My wife and I closed out an excellent weekend with dinner at the Beach Hut at Smith Point County beach. This place is great with free parking after 5pm, a live band nightly and very nice menu all while sitting and looking out over the Atlantic Ocean. Good times!!! Doesn’t get any better than this!!!
Well it has been WAY too long since I’ve had anything fishing/boating related to speak about. This, unfortunately due to the fact I experienced motor issues two weeks back. I am well aware that “stuff” happens but I have been very fortunate in my boating years and this marks the very first time I’ve had a boat out of order due to mechanical problems. I guess it could be said that I was overdue.
On the way across Great South Bay on June 26th I noticed the port-side motor just did not sound right. As I backed off the throttle the sound became even more evident. A very noticeable clicking/knocking noise. I can only describe it as sounding like a car engine that is VERY low on oil. I knew the oil was still new but double checked and found the level was fine.
My party did fish the rest of the day where they loaded up on short fluke to 19.5 inches. The return trip was a mess as I was forced to limp back across the bay on one motor during a VERY crowded boating weekend. Add in the fact that I had to disappoint 3 other parties slated for that afternoon and the next day. Not my fondest boating memory by any stretch.
Brought the boat to the mechanic and the first take was the powerhead was the issue. I left the boat with them for further investigation but was not feeling too optimistic about how long it would be down for.
On Friday July 8th I received somewhat good news from the yard that the powerhead was fine and the issue was related to the lower unit. With the green light given they replaced the unit over the weekend and gave the boat a good test run. She was given a clean bill of health and I rescued her from the yard on yesterday (July 12) afternoon.
I took a nice easy cruise across the bay and as my confidence in the repair grew I let her run. It was a RUSH having the boat behave as good as the day I got it. I needed to confirm everything further in my mind before having anyone else aboard so I headed out Fire Island Inlet in some sloppy conditions. VERY sloppy actually. Not a problem at all.

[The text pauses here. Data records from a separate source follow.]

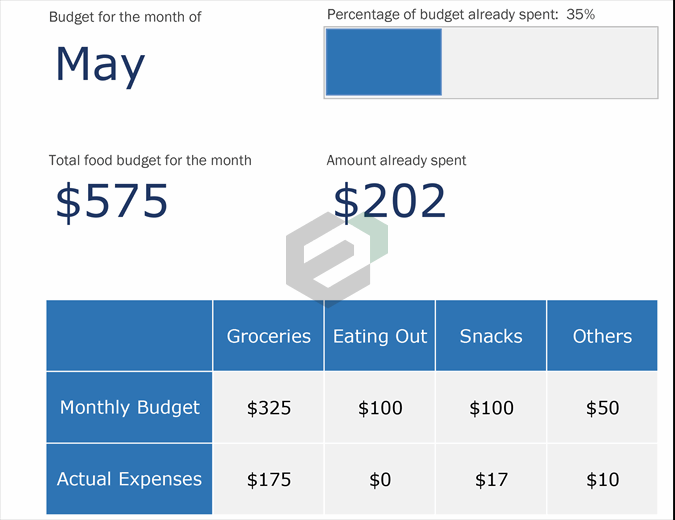
Task: Click the $575 total food budget
Action: click(x=112, y=202)
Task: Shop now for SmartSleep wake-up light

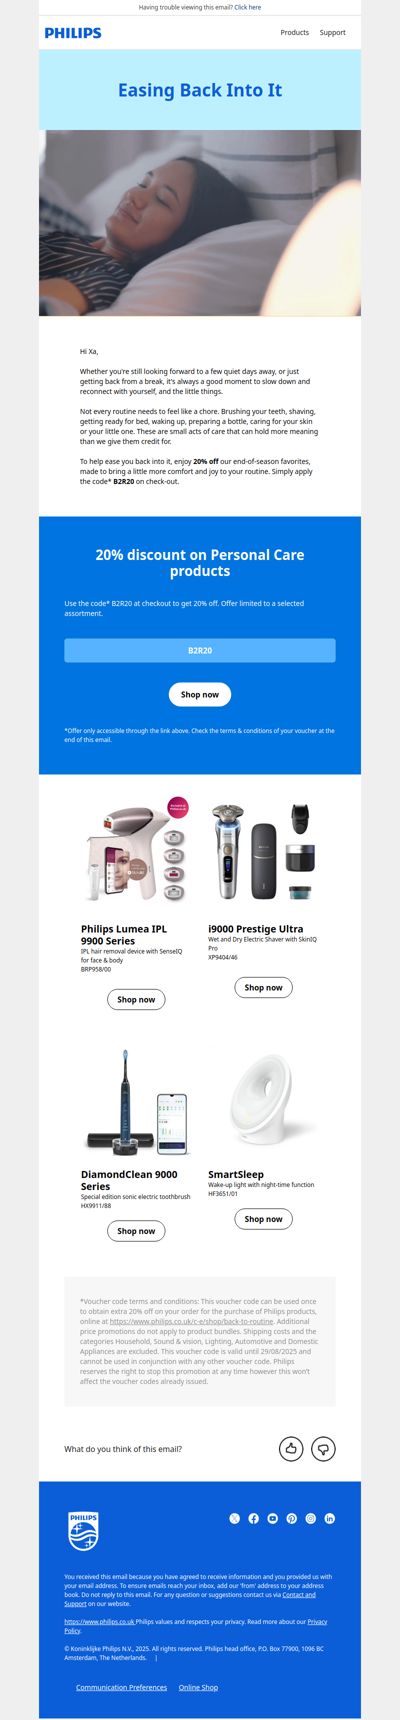Action: [x=264, y=1219]
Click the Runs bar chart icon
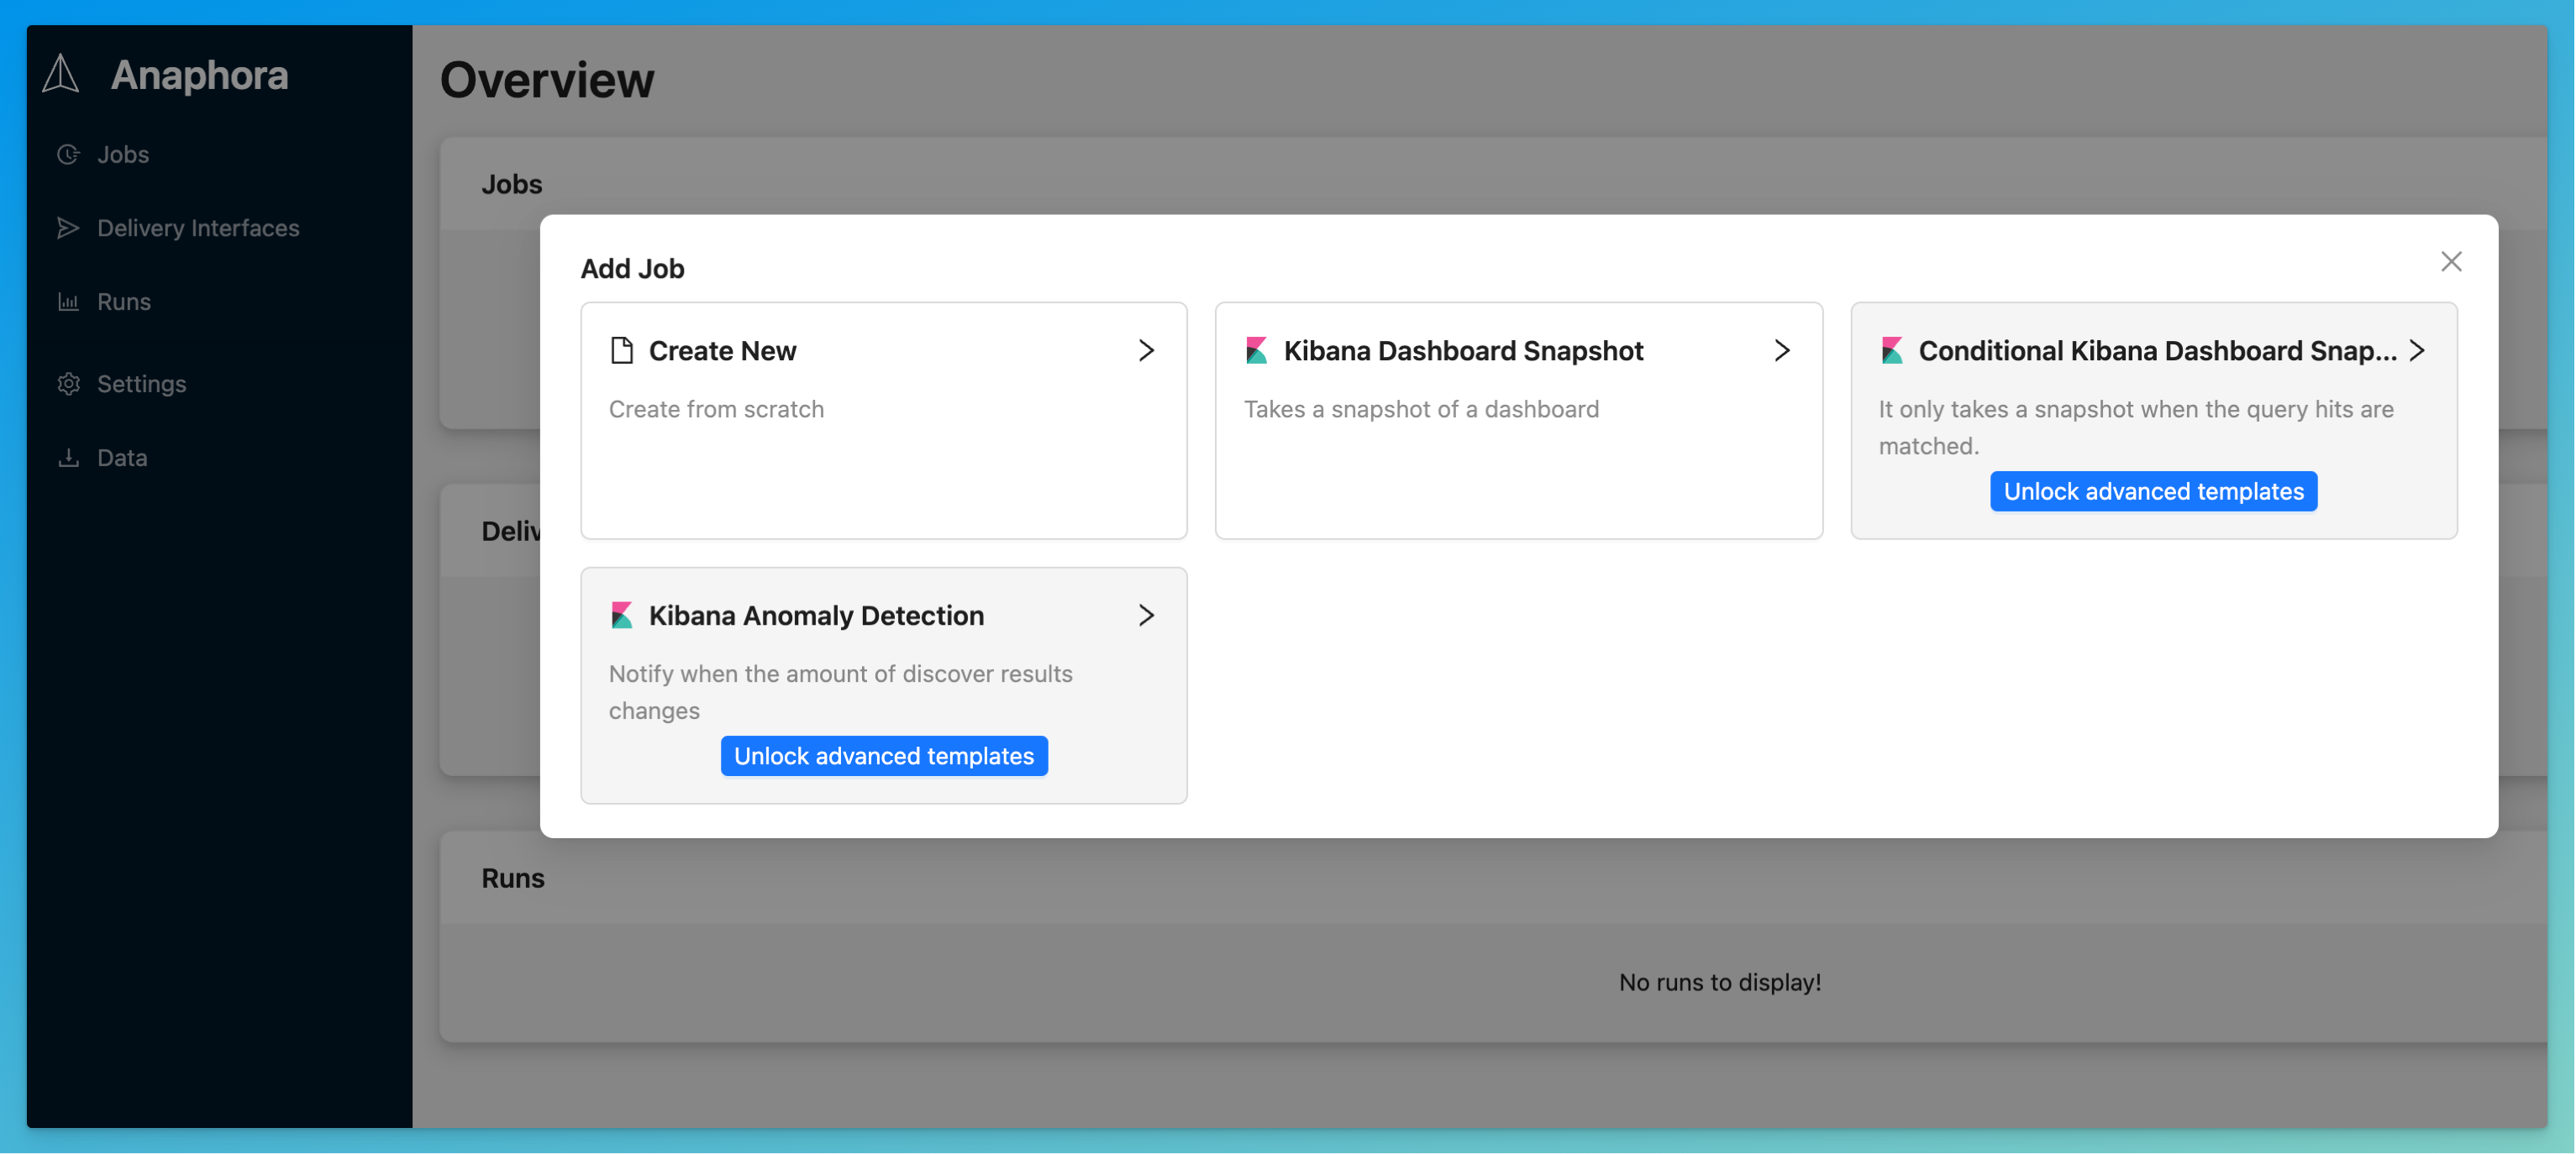This screenshot has width=2576, height=1154. click(x=68, y=301)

All systems were GO!!!
I decided to fish some while I was out and found some of the bunker pods despite the big swell and chop kicked up by a 20kt west wind. Spent some time fishing the live bunker on a bunch of different schools but had no luck. I then headed back inside to fish some pieces in the bay and as I had expected the bluefish made very short work of the live bait.
Once the livewell was emptied I moved way back in the bay with the idea of bucktailing some fluke. This paid off pretty well as I grabbed a nice fluke that went 4lbs on the Boga on the very first drop. From there it was back to business as usual with the normal procession of one short after another. It did not matter to me one bit as I was back aboard the Maybe Tonight and we were FISHING again!!!
I would not be going on a limb to say it was a VERY long two week layoff but in the end all turned out as well as it could for a mechanical problem of the magnitude of a lower unit.